_Task to carry out_.
Output, exactly and with no pictures, the line that contains "Viewport: 1277px width, 812px height." and every line that comes after it in the data below, the last one included.

_Entries supplied_.
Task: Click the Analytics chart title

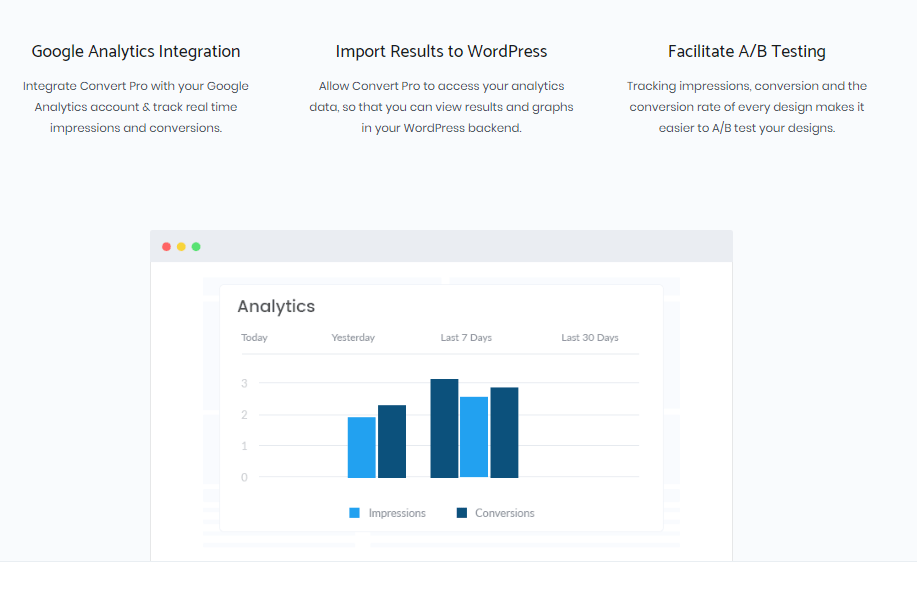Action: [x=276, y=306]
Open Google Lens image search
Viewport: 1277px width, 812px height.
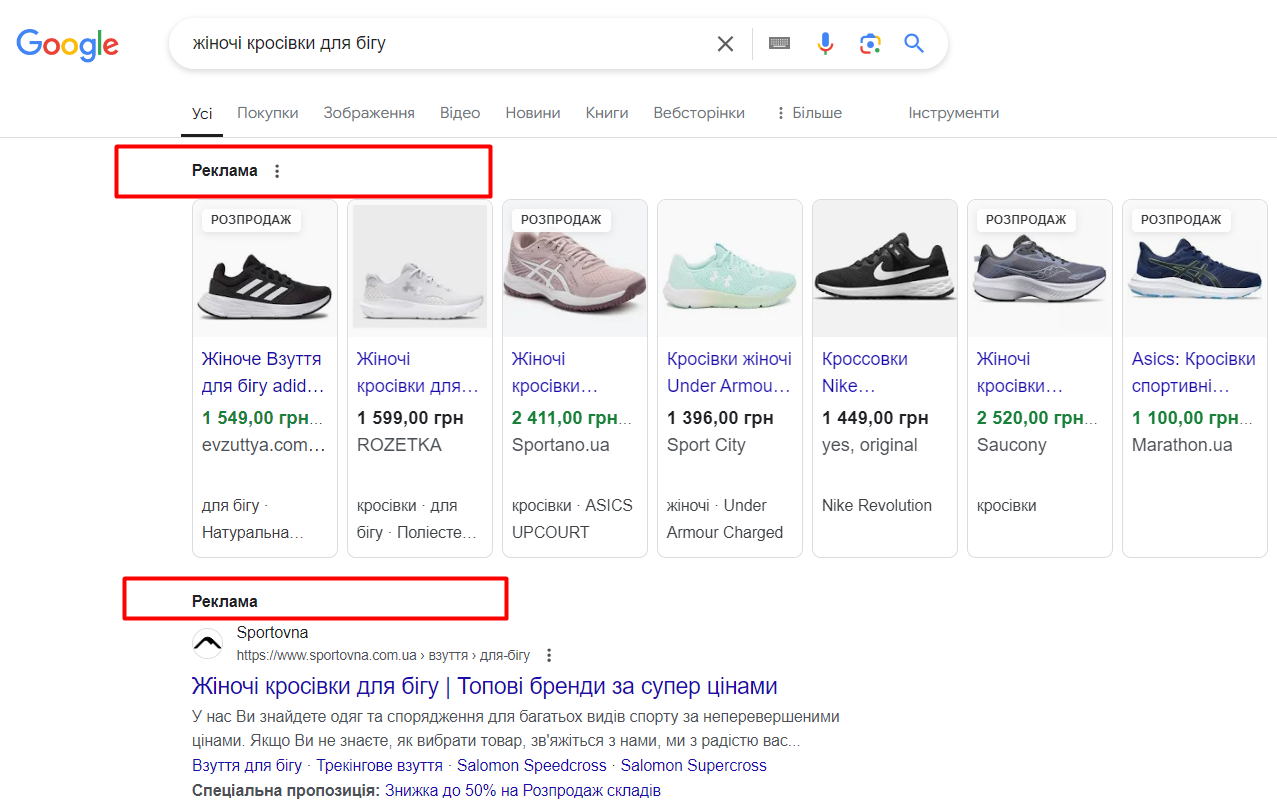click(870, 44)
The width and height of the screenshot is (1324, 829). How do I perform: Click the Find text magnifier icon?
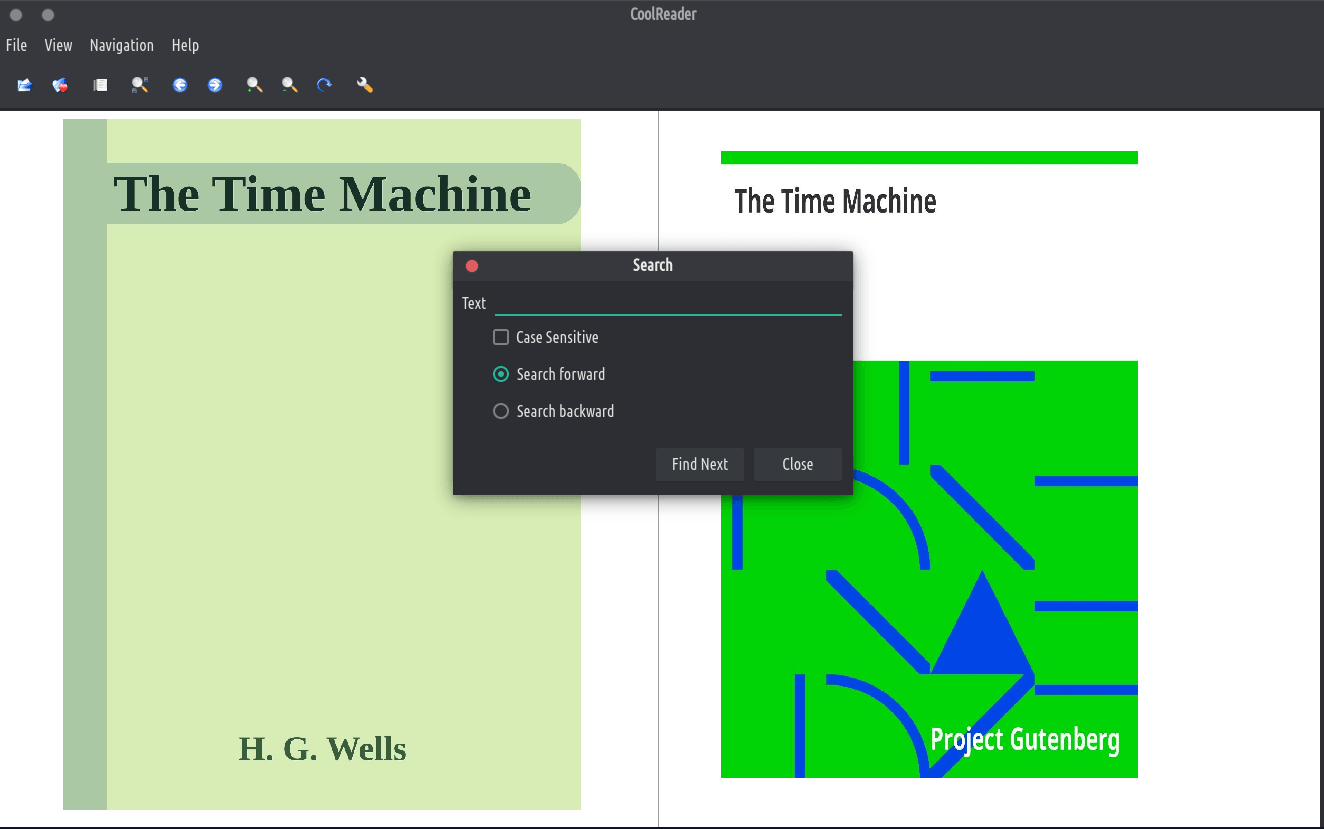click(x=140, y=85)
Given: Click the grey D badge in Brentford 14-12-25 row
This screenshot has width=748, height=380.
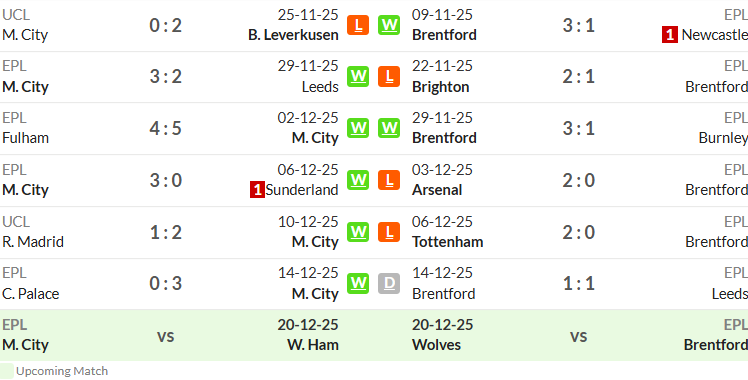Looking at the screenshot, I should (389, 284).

_Solution to the exercise_.
Viewport: 1277px width, 812px height.
click(870, 44)
The width and height of the screenshot is (1324, 829). How do I perform: Click the Find text magnifier icon?
click(x=140, y=85)
Given: Click the grey D badge in Brentford 14-12-25 row
This screenshot has width=748, height=380.
Looking at the screenshot, I should (389, 284).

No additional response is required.